» **Exercise instructions**
Write the records out once more. Leave each line exactly as given.
········
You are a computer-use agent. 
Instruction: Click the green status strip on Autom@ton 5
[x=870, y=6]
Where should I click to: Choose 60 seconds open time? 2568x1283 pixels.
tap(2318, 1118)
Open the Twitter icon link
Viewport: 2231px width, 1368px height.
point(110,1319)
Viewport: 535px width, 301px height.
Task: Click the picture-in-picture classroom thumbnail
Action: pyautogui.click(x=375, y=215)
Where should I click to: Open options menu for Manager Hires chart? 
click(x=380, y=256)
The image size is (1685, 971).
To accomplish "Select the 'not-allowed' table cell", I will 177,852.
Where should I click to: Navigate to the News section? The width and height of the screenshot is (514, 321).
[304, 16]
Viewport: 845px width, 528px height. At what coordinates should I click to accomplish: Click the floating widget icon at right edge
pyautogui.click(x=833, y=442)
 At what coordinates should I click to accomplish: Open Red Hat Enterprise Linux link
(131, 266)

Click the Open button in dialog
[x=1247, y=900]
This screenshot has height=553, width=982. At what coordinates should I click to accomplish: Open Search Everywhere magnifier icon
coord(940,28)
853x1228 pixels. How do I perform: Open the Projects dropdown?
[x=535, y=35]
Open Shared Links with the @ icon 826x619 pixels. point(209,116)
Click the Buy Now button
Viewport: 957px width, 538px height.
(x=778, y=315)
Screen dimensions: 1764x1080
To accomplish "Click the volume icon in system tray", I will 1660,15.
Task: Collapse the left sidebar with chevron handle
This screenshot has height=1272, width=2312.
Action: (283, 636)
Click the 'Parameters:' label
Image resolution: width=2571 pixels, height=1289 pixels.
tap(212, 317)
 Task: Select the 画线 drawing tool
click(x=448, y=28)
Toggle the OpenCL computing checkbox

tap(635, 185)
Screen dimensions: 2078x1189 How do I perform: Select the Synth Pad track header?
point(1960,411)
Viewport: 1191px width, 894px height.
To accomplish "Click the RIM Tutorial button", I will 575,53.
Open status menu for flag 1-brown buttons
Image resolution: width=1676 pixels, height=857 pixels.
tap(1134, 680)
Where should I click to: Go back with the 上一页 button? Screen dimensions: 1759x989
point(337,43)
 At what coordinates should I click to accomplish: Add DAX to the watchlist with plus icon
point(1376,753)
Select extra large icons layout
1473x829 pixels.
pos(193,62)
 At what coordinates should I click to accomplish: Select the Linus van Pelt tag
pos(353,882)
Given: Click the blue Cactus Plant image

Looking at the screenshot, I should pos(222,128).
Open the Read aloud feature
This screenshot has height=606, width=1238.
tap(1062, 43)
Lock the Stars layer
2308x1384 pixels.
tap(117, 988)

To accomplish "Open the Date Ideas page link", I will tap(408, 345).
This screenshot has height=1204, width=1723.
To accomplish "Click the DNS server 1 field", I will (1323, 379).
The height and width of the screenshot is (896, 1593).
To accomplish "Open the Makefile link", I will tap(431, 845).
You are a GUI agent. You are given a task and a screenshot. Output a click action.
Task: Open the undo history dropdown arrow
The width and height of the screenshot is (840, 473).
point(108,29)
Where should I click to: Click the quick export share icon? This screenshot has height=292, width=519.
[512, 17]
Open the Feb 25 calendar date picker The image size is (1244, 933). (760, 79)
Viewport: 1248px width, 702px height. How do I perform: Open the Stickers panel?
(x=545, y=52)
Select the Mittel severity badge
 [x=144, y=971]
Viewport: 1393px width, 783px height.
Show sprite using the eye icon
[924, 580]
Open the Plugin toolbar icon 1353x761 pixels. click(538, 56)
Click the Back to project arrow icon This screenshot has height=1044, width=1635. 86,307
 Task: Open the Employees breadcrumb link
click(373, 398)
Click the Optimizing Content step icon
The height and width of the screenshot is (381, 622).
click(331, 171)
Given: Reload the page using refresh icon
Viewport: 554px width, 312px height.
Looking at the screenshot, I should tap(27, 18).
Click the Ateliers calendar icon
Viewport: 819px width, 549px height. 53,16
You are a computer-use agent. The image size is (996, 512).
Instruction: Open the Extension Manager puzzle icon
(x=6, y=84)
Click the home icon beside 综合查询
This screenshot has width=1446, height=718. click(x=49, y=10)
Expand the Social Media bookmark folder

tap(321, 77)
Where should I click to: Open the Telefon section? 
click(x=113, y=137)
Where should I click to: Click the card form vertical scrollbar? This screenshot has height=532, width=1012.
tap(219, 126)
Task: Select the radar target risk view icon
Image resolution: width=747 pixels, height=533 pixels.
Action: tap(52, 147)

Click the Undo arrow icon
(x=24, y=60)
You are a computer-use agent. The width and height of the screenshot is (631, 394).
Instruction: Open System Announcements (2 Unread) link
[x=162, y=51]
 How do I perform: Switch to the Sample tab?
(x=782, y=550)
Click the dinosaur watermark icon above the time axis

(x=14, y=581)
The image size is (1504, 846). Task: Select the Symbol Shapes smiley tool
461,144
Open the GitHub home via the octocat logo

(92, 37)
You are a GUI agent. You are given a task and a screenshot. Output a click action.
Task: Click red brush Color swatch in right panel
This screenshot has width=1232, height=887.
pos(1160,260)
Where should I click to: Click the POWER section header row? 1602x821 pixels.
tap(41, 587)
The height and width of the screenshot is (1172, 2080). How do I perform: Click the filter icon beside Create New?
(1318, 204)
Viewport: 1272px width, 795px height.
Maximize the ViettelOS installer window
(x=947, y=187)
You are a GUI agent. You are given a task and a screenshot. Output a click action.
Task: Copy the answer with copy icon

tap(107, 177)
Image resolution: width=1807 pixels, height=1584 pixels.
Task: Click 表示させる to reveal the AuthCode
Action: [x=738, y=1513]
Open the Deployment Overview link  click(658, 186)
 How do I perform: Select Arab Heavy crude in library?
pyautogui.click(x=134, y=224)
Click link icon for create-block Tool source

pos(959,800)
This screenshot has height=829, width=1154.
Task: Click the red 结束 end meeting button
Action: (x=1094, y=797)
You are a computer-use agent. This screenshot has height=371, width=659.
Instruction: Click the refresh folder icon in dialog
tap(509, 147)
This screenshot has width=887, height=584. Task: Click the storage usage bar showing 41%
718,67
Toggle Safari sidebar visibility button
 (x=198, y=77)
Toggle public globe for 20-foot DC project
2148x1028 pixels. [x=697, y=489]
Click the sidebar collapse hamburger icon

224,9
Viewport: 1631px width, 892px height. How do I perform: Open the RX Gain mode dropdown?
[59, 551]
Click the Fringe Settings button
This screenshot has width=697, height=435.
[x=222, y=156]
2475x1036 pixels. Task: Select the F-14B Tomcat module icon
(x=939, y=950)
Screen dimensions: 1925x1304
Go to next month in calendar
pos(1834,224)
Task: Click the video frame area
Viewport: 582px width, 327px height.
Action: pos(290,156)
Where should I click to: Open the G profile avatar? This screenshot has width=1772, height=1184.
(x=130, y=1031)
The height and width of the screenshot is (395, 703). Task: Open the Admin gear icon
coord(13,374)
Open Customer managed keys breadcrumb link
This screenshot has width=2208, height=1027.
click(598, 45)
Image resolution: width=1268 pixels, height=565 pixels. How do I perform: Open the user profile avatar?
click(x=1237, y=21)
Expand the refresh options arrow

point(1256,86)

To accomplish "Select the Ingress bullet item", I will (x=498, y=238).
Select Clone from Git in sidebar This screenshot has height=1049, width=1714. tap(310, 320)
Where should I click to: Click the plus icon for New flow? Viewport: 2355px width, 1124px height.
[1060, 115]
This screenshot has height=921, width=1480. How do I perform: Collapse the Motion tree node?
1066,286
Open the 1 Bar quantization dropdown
········
» **Exercise response**
You are a computer-use agent. 
Instruction: Click the green status strip on Autom@ton 5
[x=870, y=6]
Where should I click to: Choose 60 seconds open time? 2568x1283 pixels.
tap(2318, 1118)
Open the Twitter icon link
Viewport: 2231px width, 1368px height.
point(110,1319)
Viewport: 535px width, 301px height.
Task: Click the picture-in-picture classroom thumbnail
Action: pyautogui.click(x=375, y=215)
Where should I click to: Open options menu for Manager Hires chart? 
click(x=380, y=256)
The image size is (1685, 971).
To accomplish "Select the 'not-allowed' table cell", I will 177,852.
Where should I click to: Navigate to the News section? The width and height of the screenshot is (514, 321).
[304, 16]
Viewport: 845px width, 528px height. At what coordinates should I click to accomplish: Click the floating widget icon at right edge
pyautogui.click(x=833, y=442)
 At what coordinates should I click to accomplish: Open Red Hat Enterprise Linux link
(131, 266)

Click the Open button in dialog
[x=1247, y=900]
This screenshot has height=553, width=982. At what coordinates should I click to accomplish: Open Search Everywhere magnifier icon
coord(940,28)
853x1228 pixels. How do I perform: Open the Projects dropdown?
[x=535, y=35]
Open Shared Links with the @ icon 826x619 pixels. point(209,116)
Click the Buy Now button
Viewport: 957px width, 538px height.
(x=778, y=315)
Screen dimensions: 1764x1080
To accomplish "Click the volume icon in system tray", I will 1660,15.
Task: Collapse the left sidebar with chevron handle
This screenshot has height=1272, width=2312.
Action: (283, 636)
Click the 'Parameters:' label
Image resolution: width=2571 pixels, height=1289 pixels.
tap(212, 317)
 Task: Select the 画线 drawing tool
click(x=448, y=28)
Toggle the OpenCL computing checkbox

tap(635, 185)
Screen dimensions: 2078x1189 How do I perform: Select the Synth Pad track header?
point(1960,411)
Viewport: 1191px width, 894px height.
To accomplish "Click the RIM Tutorial button", I will 575,53.
Open status menu for flag 1-brown buttons
Image resolution: width=1676 pixels, height=857 pixels.
tap(1134, 680)
Where should I click to: Go back with the 上一页 button? Screen dimensions: 1759x989
point(337,43)
 At what coordinates should I click to accomplish: Add DAX to the watchlist with plus icon
point(1376,753)
Select extra large icons layout
1473x829 pixels.
pos(193,62)
 At what coordinates should I click to accomplish: Select the Linus van Pelt tag
pos(353,882)
Given: Click the blue Cactus Plant image

Looking at the screenshot, I should pos(222,128).
Open the Read aloud feature
This screenshot has height=606, width=1238.
tap(1062, 43)
Lock the Stars layer
2308x1384 pixels.
tap(117, 988)

To accomplish "Open the Date Ideas page link", I will tap(408, 345).
This screenshot has height=1204, width=1723.
To accomplish "Click the DNS server 1 field", I will (1323, 379).
The height and width of the screenshot is (896, 1593).
To accomplish "Open the Makefile link", I will tap(431, 845).
You are a GUI agent. You are given a task and a screenshot. Output a click action.
Task: Open the undo history dropdown arrow
The width and height of the screenshot is (840, 473).
point(108,29)
Where should I click to: Click the quick export share icon? This screenshot has height=292, width=519.
[512, 17]
Open the Feb 25 calendar date picker The image size is (1244, 933). (760, 79)
Viewport: 1248px width, 702px height. How do I perform: Open the Stickers panel?
(x=545, y=52)
Select the Mittel severity badge
 [x=144, y=971]
Viewport: 1393px width, 783px height.
Show sprite using the eye icon
[924, 580]
Open the Plugin toolbar icon 1353x761 pixels. click(538, 56)
Click the Back to project arrow icon This screenshot has height=1044, width=1635. 86,307
 Task: Open the Employees breadcrumb link
click(373, 398)
Click the Optimizing Content step icon
The height and width of the screenshot is (381, 622).
click(331, 171)
Given: Reload the page using refresh icon
Viewport: 554px width, 312px height.
Looking at the screenshot, I should tap(27, 18).
Click the Ateliers calendar icon
Viewport: 819px width, 549px height. 53,16
You are a computer-use agent. The image size is (996, 512).
Instruction: Open the Extension Manager puzzle icon
(x=6, y=84)
Click the home icon beside 综合查询
This screenshot has width=1446, height=718. click(x=49, y=10)
Expand the Social Media bookmark folder

tap(321, 77)
Where should I click to: Open the Telefon section? 
click(x=113, y=137)
Where should I click to: Click the card form vertical scrollbar? This screenshot has height=532, width=1012.
tap(219, 126)
Task: Select the radar target risk view icon
Image resolution: width=747 pixels, height=533 pixels.
Action: tap(52, 147)

Click the Undo arrow icon
(x=24, y=60)
You are a computer-use agent. The width and height of the screenshot is (631, 394).
Instruction: Open System Announcements (2 Unread) link
[x=162, y=51]
 How do I perform: Switch to the Sample tab?
(x=782, y=550)
Click the dinosaur watermark icon above the time axis

(x=14, y=581)
The image size is (1504, 846). Task: Select the Symbol Shapes smiley tool
461,144
Open the GitHub home via the octocat logo

(92, 37)
You are a GUI agent. You are given a task and a screenshot. Output a click action.
Task: Click red brush Color swatch in right panel
This screenshot has width=1232, height=887.
pos(1160,260)
Where should I click to: Click the POWER section header row? 1602x821 pixels.
tap(41, 587)
The height and width of the screenshot is (1172, 2080). How do I perform: Click the filter icon beside Create New?
(1318, 204)
Viewport: 1272px width, 795px height.
Maximize the ViettelOS installer window
(x=947, y=187)
You are a GUI agent. You are given a task and a screenshot. Output a click action.
Task: Copy the answer with copy icon

tap(107, 177)
Image resolution: width=1807 pixels, height=1584 pixels.
Task: Click 表示させる to reveal the AuthCode
Action: [x=738, y=1513]
Open the Deployment Overview link  click(658, 186)
 How do I perform: Select Arab Heavy crude in library?
pyautogui.click(x=134, y=224)
Click link icon for create-block Tool source

pos(959,800)
This screenshot has height=829, width=1154.
Task: Click the red 结束 end meeting button
Action: (x=1094, y=797)
You are a computer-use agent. This screenshot has height=371, width=659.
Instruction: Click the refresh folder icon in dialog
tap(509, 147)
This screenshot has width=887, height=584. Task: Click the storage usage bar showing 41%
718,67
Toggle Safari sidebar visibility button
 (x=198, y=77)
Toggle public globe for 20-foot DC project
2148x1028 pixels. [x=697, y=489]
Click the sidebar collapse hamburger icon

224,9
Viewport: 1631px width, 892px height. How do I perform: Open the RX Gain mode dropdown?
[59, 551]
Click the Fringe Settings button
This screenshot has width=697, height=435.
[x=222, y=156]
2475x1036 pixels. Task: Select the F-14B Tomcat module icon
(x=939, y=950)
Screen dimensions: 1925x1304
Go to next month in calendar
pos(1834,224)
Task: Click the video frame area
Viewport: 582px width, 327px height.
Action: pos(290,156)
Where should I click to: Open the G profile avatar? This screenshot has width=1772, height=1184.
(x=130, y=1031)
The height and width of the screenshot is (395, 703). Task: Open the Admin gear icon
coord(13,374)
Open Customer managed keys breadcrumb link
This screenshot has width=2208, height=1027.
click(598, 45)
Image resolution: width=1268 pixels, height=565 pixels. How do I perform: Open the user profile avatar?
click(x=1237, y=21)
Expand the refresh options arrow

point(1256,86)

To accomplish "Select the Ingress bullet item", I will (x=498, y=238).
Select Clone from Git in sidebar This screenshot has height=1049, width=1714. tap(310, 320)
Where should I click to: Click the plus icon for New flow? Viewport: 2355px width, 1124px height.
[1060, 115]
This screenshot has height=921, width=1480. How do I perform: Collapse the Motion tree node?
1066,286
Open the 1 Bar quantization dropdown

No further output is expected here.